[Start STORED RECORDS]

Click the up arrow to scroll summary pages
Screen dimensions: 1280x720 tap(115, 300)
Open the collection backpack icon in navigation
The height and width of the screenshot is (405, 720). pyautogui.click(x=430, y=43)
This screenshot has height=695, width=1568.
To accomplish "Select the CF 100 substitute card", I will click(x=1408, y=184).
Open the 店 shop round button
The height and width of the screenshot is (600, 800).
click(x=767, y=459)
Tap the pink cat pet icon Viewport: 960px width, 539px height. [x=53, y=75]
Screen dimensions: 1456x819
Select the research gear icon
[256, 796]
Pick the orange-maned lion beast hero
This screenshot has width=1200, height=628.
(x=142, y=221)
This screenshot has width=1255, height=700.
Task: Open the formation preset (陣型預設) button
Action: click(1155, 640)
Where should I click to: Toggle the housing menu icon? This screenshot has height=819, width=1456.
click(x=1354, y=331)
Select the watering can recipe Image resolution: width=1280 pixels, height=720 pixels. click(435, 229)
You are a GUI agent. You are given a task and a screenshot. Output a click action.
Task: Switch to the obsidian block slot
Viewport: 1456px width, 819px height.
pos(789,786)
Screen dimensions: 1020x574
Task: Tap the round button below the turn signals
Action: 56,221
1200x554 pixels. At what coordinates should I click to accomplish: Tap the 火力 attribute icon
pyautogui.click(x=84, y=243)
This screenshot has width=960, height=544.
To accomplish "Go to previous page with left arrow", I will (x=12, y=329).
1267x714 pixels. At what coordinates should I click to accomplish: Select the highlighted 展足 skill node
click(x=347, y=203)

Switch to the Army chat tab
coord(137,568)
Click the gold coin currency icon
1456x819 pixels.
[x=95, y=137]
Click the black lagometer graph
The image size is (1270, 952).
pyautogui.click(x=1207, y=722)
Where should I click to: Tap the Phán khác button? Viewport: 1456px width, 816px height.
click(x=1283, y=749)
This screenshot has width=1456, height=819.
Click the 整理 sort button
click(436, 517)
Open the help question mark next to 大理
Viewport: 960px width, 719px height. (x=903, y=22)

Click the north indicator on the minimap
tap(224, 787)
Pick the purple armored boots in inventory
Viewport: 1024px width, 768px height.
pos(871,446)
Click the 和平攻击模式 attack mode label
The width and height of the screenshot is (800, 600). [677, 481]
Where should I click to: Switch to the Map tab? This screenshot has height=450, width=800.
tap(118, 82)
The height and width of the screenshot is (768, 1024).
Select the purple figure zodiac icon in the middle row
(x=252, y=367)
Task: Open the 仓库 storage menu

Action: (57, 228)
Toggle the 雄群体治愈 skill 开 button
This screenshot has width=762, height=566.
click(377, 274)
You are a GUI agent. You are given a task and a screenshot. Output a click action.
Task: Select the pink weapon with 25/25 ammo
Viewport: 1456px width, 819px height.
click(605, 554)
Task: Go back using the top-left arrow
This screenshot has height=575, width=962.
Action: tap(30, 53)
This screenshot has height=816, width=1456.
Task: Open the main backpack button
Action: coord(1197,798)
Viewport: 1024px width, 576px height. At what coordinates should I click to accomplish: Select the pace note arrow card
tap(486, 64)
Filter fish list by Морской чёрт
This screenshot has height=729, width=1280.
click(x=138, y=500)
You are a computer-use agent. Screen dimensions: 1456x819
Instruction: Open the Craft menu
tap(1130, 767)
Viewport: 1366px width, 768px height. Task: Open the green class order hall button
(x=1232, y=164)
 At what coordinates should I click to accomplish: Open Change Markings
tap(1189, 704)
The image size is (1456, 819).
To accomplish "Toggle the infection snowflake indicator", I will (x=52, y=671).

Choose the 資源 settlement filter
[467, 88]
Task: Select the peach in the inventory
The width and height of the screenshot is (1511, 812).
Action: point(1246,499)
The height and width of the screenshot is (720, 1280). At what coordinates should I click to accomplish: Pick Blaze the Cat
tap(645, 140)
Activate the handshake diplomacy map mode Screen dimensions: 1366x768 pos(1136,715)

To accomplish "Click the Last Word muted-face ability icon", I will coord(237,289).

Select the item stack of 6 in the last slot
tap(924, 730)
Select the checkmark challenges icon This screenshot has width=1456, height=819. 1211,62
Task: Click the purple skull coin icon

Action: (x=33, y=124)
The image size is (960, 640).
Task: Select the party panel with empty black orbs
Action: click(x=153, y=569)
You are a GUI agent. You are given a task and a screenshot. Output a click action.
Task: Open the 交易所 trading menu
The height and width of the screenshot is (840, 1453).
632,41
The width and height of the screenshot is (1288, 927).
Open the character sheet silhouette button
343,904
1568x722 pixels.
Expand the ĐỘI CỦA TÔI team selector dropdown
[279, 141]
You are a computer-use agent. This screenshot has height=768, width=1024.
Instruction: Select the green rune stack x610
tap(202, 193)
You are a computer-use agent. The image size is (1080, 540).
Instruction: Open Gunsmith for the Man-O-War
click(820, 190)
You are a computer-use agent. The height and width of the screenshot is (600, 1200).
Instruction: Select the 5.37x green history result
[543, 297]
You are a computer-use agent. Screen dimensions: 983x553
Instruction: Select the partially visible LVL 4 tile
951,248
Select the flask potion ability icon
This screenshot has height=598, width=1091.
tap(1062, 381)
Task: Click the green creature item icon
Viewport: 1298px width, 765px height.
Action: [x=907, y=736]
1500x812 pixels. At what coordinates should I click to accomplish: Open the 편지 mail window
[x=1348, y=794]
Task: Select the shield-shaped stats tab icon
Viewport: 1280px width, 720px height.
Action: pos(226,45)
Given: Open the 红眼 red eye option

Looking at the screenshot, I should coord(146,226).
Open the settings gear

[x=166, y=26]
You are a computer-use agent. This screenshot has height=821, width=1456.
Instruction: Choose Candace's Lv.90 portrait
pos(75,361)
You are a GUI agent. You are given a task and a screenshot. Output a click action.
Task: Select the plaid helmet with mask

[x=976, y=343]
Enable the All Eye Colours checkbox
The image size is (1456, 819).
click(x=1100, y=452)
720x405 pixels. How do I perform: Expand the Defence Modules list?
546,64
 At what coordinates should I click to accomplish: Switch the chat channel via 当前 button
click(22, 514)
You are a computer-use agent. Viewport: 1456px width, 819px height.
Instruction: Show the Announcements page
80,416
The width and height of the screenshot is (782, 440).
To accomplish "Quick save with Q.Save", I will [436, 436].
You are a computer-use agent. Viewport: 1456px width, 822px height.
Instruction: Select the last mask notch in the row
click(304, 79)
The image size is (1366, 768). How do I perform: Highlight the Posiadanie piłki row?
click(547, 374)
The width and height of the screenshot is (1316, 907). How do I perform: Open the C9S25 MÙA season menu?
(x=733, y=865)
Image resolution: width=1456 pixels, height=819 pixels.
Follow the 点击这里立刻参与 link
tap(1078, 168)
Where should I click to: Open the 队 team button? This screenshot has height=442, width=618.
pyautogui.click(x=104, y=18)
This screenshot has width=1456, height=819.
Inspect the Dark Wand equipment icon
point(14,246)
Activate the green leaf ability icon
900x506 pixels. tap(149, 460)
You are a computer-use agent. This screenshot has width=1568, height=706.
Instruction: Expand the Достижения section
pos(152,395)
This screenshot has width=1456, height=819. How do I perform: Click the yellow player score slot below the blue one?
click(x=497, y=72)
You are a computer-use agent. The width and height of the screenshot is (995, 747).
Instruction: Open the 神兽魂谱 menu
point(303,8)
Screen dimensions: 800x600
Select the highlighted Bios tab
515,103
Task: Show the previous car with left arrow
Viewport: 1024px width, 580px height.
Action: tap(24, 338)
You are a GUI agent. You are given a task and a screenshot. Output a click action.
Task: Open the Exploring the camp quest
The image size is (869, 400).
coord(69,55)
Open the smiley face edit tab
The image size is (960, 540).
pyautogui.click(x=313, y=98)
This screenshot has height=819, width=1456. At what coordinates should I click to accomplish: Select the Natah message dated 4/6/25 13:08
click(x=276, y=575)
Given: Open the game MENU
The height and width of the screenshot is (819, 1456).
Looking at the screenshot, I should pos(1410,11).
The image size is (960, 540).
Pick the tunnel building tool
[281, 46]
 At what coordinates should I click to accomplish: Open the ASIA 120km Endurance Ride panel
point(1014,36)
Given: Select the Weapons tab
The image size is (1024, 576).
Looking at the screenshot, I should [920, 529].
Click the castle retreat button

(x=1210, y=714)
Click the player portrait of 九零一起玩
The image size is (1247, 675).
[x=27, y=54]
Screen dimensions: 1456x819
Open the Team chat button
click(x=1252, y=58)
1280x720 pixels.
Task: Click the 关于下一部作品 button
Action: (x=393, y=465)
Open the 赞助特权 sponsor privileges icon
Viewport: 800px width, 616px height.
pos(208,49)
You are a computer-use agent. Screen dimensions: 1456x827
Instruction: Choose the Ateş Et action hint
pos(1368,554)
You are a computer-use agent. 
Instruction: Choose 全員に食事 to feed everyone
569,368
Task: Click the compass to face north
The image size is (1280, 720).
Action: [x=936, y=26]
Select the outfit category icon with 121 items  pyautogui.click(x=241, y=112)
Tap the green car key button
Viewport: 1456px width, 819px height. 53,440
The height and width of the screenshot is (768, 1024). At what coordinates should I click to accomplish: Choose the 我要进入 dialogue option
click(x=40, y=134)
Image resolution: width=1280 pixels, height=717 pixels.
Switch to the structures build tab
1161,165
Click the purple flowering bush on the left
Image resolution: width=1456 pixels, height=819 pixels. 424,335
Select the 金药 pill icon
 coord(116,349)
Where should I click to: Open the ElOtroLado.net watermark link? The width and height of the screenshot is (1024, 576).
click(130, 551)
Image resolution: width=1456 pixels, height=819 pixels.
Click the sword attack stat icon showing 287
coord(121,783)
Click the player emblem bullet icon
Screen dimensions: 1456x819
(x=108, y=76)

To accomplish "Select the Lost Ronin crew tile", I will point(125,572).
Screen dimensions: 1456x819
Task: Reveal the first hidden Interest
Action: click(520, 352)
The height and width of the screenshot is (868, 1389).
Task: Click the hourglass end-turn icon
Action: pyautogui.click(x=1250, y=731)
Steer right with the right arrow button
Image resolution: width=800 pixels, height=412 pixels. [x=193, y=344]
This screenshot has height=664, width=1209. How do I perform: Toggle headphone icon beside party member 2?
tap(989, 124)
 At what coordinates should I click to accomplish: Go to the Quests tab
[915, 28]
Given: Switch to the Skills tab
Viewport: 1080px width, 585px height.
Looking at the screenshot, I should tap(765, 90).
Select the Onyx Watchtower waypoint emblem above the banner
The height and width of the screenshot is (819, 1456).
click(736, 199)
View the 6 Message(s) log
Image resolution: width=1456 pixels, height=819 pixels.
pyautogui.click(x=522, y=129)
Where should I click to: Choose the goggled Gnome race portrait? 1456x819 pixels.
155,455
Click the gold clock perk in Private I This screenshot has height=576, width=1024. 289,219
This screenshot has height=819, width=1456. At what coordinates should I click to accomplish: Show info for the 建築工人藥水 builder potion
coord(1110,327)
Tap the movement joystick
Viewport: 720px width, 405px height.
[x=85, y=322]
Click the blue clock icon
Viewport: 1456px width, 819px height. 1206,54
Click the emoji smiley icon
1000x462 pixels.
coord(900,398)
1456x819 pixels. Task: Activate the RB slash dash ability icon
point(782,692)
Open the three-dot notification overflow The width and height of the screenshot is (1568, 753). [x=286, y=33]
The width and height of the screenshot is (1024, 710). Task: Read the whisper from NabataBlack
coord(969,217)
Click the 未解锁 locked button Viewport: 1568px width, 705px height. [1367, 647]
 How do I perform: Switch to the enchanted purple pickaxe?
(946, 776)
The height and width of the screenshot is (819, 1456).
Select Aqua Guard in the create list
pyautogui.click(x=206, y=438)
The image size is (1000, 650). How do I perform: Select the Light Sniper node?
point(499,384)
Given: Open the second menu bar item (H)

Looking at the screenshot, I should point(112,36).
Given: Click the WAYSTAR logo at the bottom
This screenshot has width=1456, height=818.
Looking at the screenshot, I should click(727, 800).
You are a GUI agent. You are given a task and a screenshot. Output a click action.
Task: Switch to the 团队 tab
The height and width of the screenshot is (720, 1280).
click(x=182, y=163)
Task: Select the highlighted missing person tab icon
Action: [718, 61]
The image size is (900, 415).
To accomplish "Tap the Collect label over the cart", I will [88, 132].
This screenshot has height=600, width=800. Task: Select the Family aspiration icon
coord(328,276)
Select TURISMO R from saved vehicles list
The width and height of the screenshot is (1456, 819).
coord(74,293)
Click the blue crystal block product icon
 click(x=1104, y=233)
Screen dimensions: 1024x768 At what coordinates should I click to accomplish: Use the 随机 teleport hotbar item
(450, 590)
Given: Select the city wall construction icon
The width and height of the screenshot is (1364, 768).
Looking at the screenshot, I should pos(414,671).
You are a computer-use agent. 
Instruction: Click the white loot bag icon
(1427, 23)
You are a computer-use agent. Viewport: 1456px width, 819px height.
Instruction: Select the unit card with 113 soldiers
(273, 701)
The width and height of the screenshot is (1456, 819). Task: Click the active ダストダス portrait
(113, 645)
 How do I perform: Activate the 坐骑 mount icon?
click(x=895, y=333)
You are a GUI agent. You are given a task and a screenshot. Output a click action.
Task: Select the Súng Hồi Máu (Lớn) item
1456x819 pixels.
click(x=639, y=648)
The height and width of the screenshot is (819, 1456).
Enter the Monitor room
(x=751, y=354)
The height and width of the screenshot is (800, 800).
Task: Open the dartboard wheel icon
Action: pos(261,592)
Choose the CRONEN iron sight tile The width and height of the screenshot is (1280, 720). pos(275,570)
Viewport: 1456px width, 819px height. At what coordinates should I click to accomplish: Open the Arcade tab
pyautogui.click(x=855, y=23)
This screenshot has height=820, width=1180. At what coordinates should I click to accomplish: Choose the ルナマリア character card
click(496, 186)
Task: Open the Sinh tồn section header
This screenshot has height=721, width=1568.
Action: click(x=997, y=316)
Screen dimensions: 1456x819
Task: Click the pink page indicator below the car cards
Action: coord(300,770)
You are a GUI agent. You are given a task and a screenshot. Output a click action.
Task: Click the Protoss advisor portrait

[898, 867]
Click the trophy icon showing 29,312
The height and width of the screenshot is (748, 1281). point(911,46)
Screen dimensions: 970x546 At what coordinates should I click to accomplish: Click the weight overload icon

[End STORED RECORDS]

=== AIM OF THE EXERCISE ===
Reproduce the lines above, without any change, from the line containing "Viewport: 1366px width, 768px" to the line containing "tap(202, 193)", with both of those lines included.

=== WRITTEN RESPONSE ===
Viewport: 1366px width, 768px height. Task: Open the green class order hall button
(x=1232, y=164)
 At what coordinates should I click to accomplish: Open Change Markings
tap(1189, 704)
The image size is (1456, 819).
To accomplish "Toggle the infection snowflake indicator", I will (x=52, y=671).

Choose the 資源 settlement filter
[467, 88]
Task: Select the peach in the inventory
The width and height of the screenshot is (1511, 812).
Action: point(1246,499)
The height and width of the screenshot is (720, 1280). At what coordinates should I click to accomplish: Pick Blaze the Cat
tap(645, 140)
Activate the handshake diplomacy map mode Screen dimensions: 1366x768 pos(1136,715)

To accomplish "Click the Last Word muted-face ability icon", I will coord(237,289).

Select the item stack of 6 in the last slot
tap(924, 730)
Select the checkmark challenges icon This screenshot has width=1456, height=819. 1211,62
Task: Click the purple skull coin icon

Action: (x=33, y=124)
The image size is (960, 640).
Task: Select the party panel with empty black orbs
Action: click(x=153, y=569)
You are a GUI agent. You are given a task and a screenshot. Output a click action.
Task: Open the 交易所 trading menu
The height and width of the screenshot is (840, 1453).
632,41
The width and height of the screenshot is (1288, 927).
Open the character sheet silhouette button
343,904
1568x722 pixels.
Expand the ĐỘI CỦA TÔI team selector dropdown
[279, 141]
You are a computer-use agent. This screenshot has height=768, width=1024.
Instruction: Select the green rune stack x610
tap(202, 193)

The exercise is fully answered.